##### Listed records #####

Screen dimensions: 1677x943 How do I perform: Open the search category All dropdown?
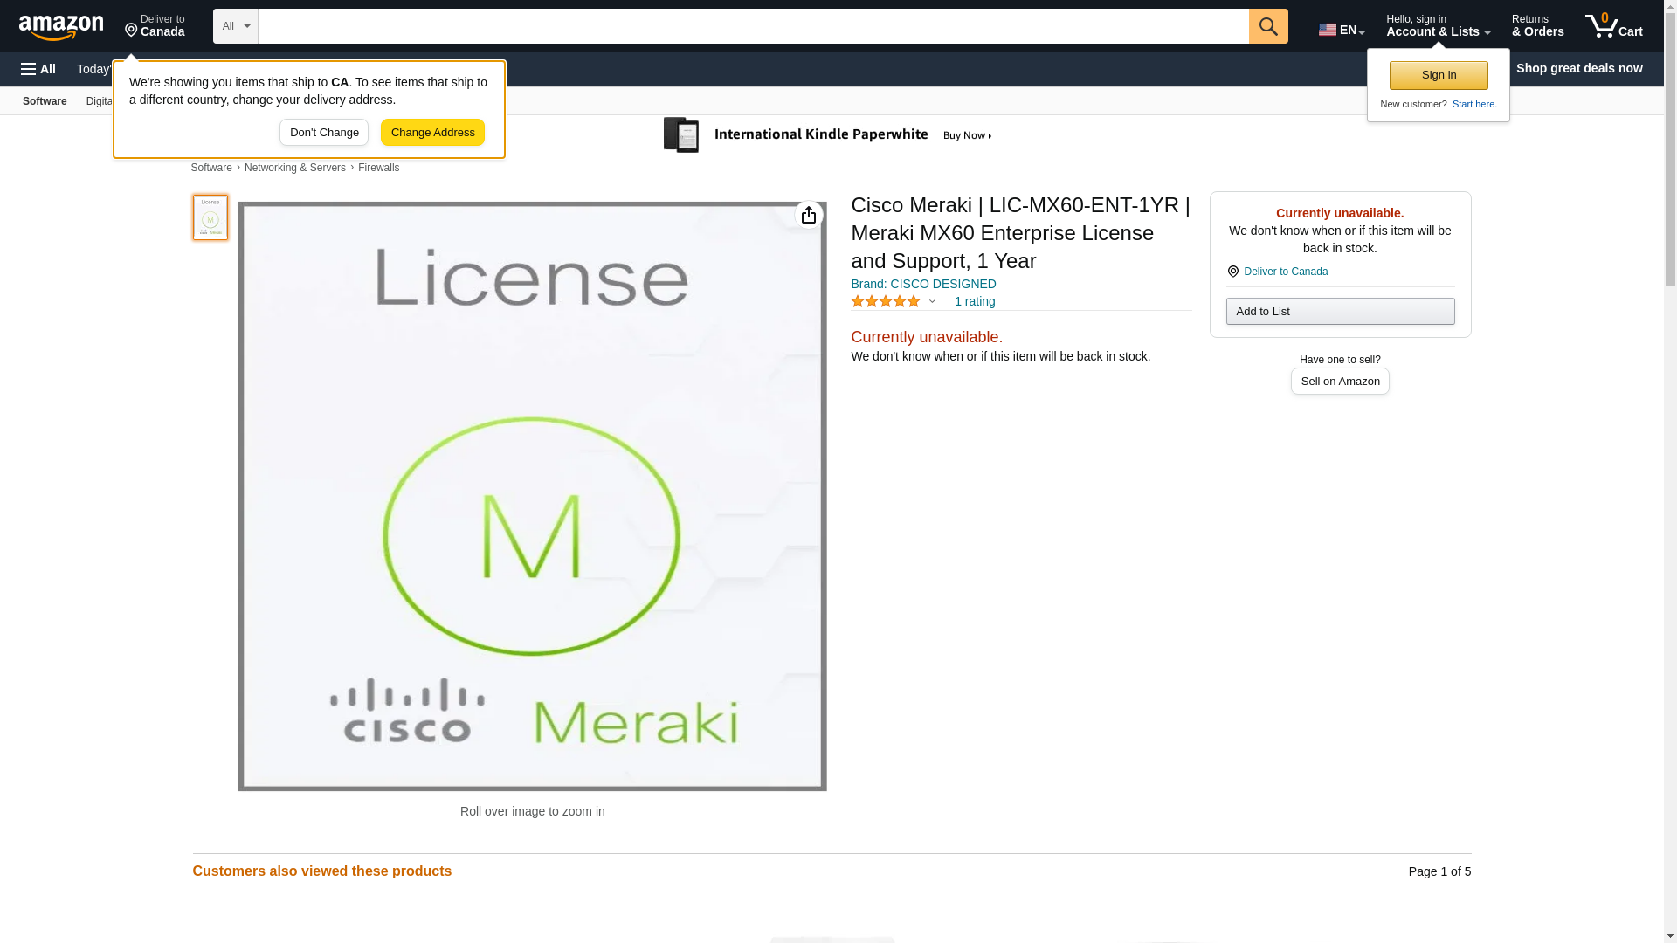pyautogui.click(x=235, y=26)
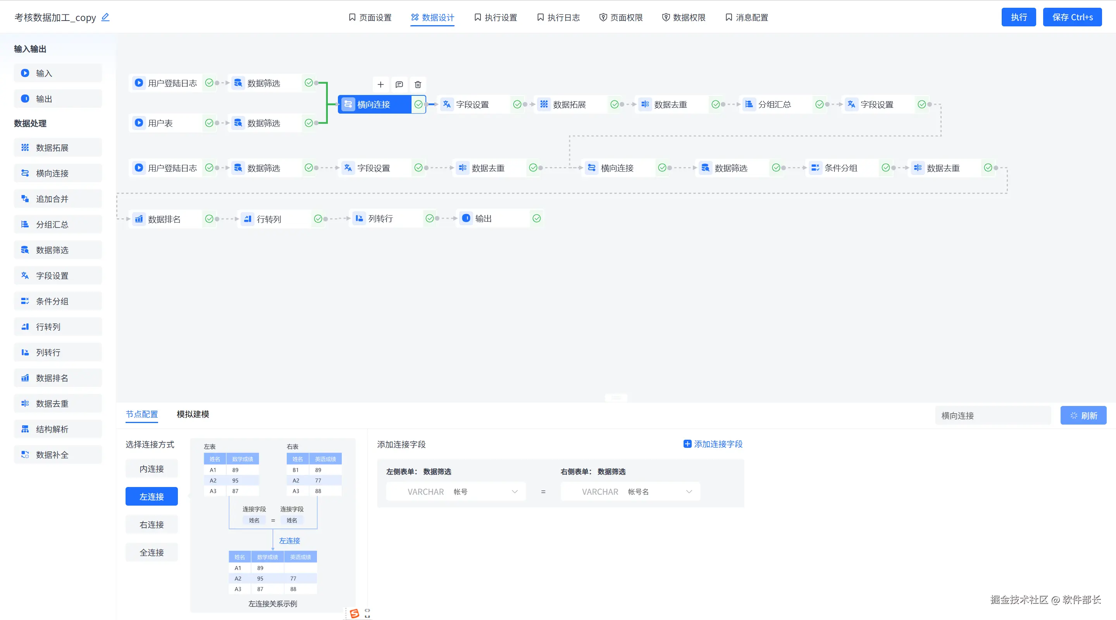Click the 输出 node icon in the canvas

pyautogui.click(x=466, y=219)
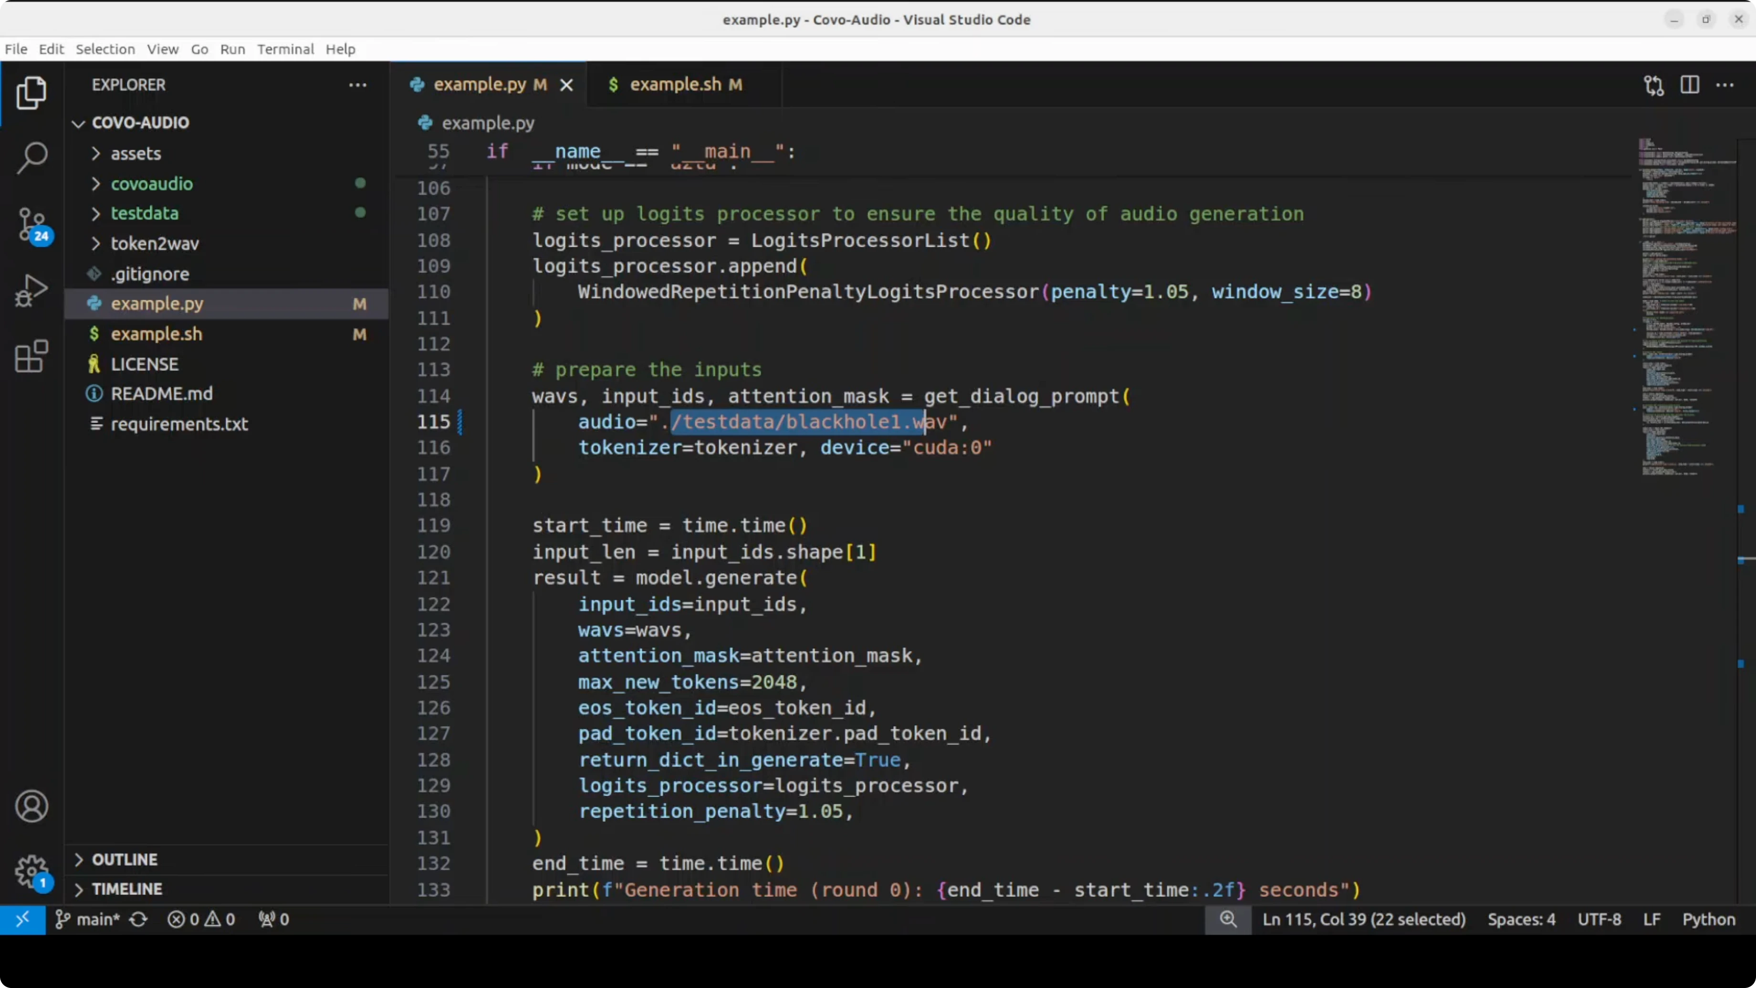Click the code minimap overview

coord(1684,307)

#####

From the first line to the last, output the records exactly without pictures.

*Response below:*
Screen dimensions: 1677x943 How do I perform: Open the search category All dropdown?
pyautogui.click(x=235, y=26)
Click the 输出 node icon in the canvas

pyautogui.click(x=466, y=219)
Click the code minimap overview

coord(1684,307)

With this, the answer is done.